Sottolinea il segretario regionale: “Non è la facoltà di medicina che risolve i problemi della sanità lucana. Al contrario, assorbendo le risorse del fondo sanitario, le sottrae alle già poche risorse impegnate per garantire il diritto alla salute. Bisogna partire dal piano sanitario quale strumento di programmazione, basandosi sui bisogni del territorio e su questi riorganizzare la governance della sanità. Non possiamo pensare di tenere in capo al San Carlo tutti i presidi sanitari della provincia di Potenza (Lagonegro, Melfi, Villa d’Agri). Occorre riorganizzare la rete ospedaliera territoriale partendo dai bisogni di salute, ridando una chiara missione agli ospedali territoriali a partire dal potenziamento della rete emergenza urgenza, elemento più importante per garantire il diritto alla salute. Bisogna rafforzare la connessione di rete e la diagnostica, ma anche decidere se avere due aziende provinciali, Potenza e Matera. La sanità lucana – conclude Summa – è patrimonio di diritto alla salute, di sviluppo e occupazione, con i suoi 15mila addetti. La sanità lucana ha bisogno di programmazione, confronto e leggi condivise, non di spot che possono solo peggiorare le condizioni del sistema sanitario regionale e chiediamo ai direttori generali di programmare, organizzare e non legittimare la propria funzione con spot demagogici all’esterno, come sta accadendo nel silenzio assordante dell’assessore Leone e del presidente Bardi: il rischio è il commissariamento”.
“Il grande tema – dichiara Serena Sorrentino – è la questione del riequilibrio delle risorse che arrivano a livello regionale, insieme ai tagli che il governo sta effettuando sulle spese del personale, che equivale a un terzo del Fondo sanitario nazionale, e alla privatizzazione del settore verso la quale di fatto ci si sta orientando.
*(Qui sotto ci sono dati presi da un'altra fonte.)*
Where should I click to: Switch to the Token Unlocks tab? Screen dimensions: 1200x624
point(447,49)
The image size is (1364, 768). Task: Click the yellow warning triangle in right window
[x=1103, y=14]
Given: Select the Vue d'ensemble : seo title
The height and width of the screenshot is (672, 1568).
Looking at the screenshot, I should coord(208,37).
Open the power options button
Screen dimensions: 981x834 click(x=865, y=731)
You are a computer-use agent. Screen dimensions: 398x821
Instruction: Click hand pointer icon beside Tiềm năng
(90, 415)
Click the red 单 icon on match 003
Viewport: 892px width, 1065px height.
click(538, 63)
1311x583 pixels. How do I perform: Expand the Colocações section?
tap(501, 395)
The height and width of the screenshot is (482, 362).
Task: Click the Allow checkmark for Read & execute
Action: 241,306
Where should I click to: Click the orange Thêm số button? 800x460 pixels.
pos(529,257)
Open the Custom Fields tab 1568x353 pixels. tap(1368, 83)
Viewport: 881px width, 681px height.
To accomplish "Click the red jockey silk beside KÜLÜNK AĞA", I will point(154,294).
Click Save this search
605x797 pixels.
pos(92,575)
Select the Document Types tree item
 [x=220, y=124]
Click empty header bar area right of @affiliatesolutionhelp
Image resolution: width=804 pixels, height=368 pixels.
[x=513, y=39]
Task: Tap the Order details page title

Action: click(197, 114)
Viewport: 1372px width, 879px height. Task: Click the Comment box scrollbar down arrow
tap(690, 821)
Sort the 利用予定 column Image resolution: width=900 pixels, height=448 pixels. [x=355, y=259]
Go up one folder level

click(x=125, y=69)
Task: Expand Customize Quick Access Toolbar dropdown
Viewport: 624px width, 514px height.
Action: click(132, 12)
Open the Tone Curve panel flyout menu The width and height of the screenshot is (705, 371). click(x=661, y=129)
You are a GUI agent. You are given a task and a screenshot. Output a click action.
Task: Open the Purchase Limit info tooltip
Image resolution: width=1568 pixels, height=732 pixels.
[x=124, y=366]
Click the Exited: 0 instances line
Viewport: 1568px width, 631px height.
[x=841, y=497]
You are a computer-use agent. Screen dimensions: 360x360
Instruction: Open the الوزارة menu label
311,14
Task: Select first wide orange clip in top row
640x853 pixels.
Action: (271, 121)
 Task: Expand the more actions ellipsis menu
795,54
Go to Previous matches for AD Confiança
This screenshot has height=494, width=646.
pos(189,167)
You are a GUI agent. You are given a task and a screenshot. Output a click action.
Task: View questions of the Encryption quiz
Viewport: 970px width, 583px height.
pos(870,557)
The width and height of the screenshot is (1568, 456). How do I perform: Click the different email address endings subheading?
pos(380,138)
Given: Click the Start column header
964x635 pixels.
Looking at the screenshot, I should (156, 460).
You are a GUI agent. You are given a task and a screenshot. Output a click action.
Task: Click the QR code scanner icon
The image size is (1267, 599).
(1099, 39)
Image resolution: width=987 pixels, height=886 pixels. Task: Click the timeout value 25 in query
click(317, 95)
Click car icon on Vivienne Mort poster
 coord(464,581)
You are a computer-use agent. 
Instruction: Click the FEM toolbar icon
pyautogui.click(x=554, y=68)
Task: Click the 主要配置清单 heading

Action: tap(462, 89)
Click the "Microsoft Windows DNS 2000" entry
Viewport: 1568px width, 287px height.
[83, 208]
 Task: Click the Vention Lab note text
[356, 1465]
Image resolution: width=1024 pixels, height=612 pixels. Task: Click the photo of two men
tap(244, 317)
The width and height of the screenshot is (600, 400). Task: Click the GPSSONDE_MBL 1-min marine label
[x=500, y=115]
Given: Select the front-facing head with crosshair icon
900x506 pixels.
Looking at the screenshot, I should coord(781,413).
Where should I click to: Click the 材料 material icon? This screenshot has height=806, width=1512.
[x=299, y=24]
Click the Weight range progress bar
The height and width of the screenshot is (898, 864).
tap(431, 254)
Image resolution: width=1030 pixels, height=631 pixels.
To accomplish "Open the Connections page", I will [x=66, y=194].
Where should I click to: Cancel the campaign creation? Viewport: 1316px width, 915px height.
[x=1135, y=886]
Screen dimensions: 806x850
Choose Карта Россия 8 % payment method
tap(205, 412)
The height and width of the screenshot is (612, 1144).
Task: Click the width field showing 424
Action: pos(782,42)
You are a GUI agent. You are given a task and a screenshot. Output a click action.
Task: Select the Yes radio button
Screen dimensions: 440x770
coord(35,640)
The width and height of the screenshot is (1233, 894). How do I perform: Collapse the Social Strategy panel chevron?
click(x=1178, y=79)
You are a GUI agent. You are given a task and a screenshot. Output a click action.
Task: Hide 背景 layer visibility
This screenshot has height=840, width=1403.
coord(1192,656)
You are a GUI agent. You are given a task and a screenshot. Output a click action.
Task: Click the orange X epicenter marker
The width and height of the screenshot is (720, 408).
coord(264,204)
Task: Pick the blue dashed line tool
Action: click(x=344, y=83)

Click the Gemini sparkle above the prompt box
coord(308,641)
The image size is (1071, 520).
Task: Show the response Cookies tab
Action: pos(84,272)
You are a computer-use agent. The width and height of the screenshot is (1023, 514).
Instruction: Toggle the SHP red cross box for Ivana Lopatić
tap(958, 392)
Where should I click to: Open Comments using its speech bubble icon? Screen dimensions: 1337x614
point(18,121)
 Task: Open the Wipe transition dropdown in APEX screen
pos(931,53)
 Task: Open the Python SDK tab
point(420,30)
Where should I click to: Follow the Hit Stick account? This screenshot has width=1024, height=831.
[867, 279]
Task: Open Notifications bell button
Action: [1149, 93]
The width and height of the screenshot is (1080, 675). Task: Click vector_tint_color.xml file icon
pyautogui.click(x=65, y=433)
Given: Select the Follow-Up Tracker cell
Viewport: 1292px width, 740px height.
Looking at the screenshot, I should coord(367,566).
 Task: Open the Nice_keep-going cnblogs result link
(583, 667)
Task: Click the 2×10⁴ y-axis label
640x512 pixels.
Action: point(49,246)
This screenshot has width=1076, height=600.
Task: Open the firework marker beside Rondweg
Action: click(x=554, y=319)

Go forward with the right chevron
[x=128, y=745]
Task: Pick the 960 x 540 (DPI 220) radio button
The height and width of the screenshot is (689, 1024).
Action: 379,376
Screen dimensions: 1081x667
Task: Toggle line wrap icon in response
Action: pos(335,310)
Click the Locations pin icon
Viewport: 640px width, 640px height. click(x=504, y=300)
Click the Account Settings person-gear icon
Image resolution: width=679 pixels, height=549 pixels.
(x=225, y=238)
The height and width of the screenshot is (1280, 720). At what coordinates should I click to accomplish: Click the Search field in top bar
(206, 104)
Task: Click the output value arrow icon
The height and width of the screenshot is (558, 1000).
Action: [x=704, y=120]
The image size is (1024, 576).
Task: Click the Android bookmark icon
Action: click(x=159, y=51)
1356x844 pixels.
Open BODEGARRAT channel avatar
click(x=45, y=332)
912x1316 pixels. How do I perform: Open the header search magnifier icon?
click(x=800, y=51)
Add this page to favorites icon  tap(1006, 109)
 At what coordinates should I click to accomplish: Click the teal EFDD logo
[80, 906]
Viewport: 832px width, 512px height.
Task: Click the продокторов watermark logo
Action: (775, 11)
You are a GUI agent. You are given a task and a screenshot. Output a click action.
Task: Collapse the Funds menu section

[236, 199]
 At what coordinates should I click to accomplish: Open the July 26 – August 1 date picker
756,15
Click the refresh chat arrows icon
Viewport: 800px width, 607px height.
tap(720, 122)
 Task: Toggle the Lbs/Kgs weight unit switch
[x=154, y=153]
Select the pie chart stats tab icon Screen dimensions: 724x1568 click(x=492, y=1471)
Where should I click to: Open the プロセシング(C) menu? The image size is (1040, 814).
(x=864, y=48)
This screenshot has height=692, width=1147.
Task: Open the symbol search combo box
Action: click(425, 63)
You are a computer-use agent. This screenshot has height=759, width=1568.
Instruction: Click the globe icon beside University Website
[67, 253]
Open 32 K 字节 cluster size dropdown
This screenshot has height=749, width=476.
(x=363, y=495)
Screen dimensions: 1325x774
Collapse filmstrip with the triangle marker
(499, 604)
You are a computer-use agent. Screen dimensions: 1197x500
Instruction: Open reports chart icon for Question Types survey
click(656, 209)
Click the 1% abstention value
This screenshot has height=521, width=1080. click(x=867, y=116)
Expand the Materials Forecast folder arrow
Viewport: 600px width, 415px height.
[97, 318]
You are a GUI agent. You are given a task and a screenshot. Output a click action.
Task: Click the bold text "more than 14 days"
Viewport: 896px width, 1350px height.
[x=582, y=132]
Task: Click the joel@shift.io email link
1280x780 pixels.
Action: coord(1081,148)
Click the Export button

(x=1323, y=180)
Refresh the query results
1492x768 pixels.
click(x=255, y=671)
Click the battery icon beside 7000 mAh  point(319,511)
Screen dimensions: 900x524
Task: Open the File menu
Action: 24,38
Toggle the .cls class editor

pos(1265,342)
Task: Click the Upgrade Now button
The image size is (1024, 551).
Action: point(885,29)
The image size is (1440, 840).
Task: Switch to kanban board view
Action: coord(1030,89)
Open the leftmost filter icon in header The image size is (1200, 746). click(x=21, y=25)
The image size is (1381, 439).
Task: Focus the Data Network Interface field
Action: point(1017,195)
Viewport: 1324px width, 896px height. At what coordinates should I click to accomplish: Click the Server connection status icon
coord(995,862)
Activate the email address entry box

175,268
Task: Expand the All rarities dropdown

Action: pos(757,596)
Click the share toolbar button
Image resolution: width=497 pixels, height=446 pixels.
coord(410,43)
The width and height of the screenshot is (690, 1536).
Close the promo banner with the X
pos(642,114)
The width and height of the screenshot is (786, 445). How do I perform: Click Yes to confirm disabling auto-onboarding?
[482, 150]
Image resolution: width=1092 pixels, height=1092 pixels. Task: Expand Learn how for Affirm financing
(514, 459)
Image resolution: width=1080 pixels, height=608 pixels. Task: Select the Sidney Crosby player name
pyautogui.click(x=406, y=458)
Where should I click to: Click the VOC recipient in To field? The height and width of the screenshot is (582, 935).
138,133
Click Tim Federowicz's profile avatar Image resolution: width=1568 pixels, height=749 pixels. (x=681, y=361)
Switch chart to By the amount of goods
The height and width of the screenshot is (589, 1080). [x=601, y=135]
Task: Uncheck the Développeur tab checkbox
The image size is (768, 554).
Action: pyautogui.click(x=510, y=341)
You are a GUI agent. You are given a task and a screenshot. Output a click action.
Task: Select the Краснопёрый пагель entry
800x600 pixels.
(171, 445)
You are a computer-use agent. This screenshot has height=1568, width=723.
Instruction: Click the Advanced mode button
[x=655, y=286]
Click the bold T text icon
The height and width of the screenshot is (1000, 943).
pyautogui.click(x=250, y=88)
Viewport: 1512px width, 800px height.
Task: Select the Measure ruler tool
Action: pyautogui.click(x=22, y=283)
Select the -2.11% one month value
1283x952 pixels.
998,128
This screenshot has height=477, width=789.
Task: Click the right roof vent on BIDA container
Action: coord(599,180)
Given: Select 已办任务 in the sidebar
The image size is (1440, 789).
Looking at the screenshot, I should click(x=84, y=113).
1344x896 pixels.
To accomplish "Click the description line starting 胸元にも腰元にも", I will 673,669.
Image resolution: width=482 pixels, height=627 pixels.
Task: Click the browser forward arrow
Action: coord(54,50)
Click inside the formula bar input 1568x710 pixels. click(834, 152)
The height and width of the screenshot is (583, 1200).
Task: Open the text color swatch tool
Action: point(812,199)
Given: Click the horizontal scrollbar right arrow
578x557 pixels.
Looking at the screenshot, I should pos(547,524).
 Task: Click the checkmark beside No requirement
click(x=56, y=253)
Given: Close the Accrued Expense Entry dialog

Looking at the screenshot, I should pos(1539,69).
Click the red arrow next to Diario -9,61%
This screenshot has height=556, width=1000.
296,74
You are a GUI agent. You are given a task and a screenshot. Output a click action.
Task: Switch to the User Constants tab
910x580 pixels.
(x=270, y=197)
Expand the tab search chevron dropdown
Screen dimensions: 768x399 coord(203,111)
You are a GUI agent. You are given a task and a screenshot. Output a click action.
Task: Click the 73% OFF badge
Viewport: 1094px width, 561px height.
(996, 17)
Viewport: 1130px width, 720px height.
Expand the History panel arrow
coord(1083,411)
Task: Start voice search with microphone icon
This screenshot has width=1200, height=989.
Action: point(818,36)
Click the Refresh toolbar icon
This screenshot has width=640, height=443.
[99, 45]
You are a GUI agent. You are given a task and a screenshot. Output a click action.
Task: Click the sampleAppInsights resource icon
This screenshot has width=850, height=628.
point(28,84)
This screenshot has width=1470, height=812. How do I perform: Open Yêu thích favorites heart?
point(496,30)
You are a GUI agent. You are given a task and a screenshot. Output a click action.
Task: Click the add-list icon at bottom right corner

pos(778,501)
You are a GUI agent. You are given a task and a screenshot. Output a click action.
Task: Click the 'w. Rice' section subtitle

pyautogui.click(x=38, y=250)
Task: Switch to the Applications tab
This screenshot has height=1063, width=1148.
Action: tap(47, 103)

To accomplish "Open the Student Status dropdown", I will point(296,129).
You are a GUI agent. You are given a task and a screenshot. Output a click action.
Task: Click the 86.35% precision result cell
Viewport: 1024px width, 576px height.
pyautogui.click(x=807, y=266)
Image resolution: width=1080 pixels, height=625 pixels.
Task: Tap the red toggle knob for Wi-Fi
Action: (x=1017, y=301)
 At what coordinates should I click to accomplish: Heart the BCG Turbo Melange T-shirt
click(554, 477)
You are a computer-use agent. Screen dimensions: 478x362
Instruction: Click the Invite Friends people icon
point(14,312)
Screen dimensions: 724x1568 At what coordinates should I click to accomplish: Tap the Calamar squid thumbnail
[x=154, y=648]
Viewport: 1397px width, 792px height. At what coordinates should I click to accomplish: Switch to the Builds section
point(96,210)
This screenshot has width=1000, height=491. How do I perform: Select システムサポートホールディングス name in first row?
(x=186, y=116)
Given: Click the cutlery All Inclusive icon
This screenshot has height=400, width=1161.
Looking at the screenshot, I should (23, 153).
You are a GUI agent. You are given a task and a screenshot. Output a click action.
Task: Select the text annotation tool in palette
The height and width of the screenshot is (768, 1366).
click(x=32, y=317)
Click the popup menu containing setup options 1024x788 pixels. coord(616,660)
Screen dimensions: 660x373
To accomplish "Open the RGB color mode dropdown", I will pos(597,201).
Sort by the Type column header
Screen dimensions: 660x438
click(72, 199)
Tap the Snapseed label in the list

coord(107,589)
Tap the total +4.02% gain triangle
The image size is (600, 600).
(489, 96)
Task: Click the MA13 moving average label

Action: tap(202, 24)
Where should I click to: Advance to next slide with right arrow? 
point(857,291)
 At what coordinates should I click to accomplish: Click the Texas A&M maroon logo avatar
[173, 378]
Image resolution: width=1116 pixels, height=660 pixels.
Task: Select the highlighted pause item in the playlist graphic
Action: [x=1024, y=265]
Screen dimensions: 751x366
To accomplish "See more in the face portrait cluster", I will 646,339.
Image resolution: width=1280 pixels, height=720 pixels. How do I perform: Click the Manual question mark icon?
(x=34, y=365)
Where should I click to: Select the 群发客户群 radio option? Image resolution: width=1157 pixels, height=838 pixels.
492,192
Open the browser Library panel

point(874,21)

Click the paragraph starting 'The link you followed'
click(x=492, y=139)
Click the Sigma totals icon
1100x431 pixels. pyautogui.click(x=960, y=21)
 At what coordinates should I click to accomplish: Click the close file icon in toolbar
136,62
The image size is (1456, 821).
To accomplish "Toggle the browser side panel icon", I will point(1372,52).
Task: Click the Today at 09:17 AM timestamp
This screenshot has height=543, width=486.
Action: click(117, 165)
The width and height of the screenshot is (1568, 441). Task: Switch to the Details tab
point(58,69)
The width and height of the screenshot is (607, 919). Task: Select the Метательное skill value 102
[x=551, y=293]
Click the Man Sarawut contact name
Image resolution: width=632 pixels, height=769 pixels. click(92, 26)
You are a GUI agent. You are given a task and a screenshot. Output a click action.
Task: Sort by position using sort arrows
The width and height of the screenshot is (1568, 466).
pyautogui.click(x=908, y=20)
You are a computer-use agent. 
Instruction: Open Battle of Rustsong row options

La programmazione della sanità deve essere sottratta alla politica e alla nomina dei dirigenti, rispondendo solo alle logiche oggettive e all’interesse generale. Serve un nuovo patto per la salute che tenga dentro il personale, che va valorizzato e incentivato. Dobbiamo decidere se vogliamo salvare il sistema sanitario nazionale oppure no. Noi vogliamo difenderlo e per questo continueremo con la nostra mobilitazione”.